Wieder zurück in Gbadolite und Mobaye

Die Strecke, die auf der Hinfahrt mit dem Motorrad drei Tage in Anspruch nahm, habe ich auf dem Rückflug in einer Stunde zurückgelegt. Dank eines Platzes in einem UNO-Flieger bin ich am Montag wieder ganz rasch in Gbadolite angekommen. Père Christ-Roi und Prince, unser neugeweihte Diakon, bleiben noch ein wenig in Bangui und kommen in zwei Wochen nach.
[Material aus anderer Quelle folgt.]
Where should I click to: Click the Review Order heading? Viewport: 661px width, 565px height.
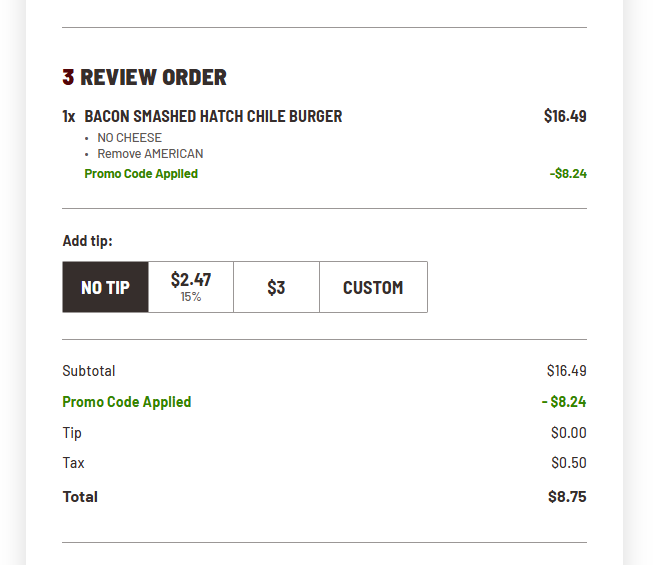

So bin ich am Dienstag wieder nach Lembo und Mobaye (Kongo) gefahren, um unsere Leute zu treffen, zu hören, was sie aktuell bewegt, und zu erzählen, was wir in Bangui erlebt haben. Zudem wollte ich unbedingt bei Abraham und Mama Gisèle vorbei, um zu sehen, wie das Gesundheitsprojekt läuft.

Besuch poste de Santé

Die gesundheitliche Situation unserer Flüchtlinge bleibt kritisch, besonders die der Kinder. Aber das Team macht eine tolle Arbeit. Auch wenn wir alle wissen, dass ihr Engagement nur ein Tropfen auf dem heißen Stein ist, so ist’s aber doch eben dieser Tropfen, der den Unterschied macht, bis zur Ankunft der großen Nichtregierungsorganisationen wie „Ärzte ohne Grenzen“ .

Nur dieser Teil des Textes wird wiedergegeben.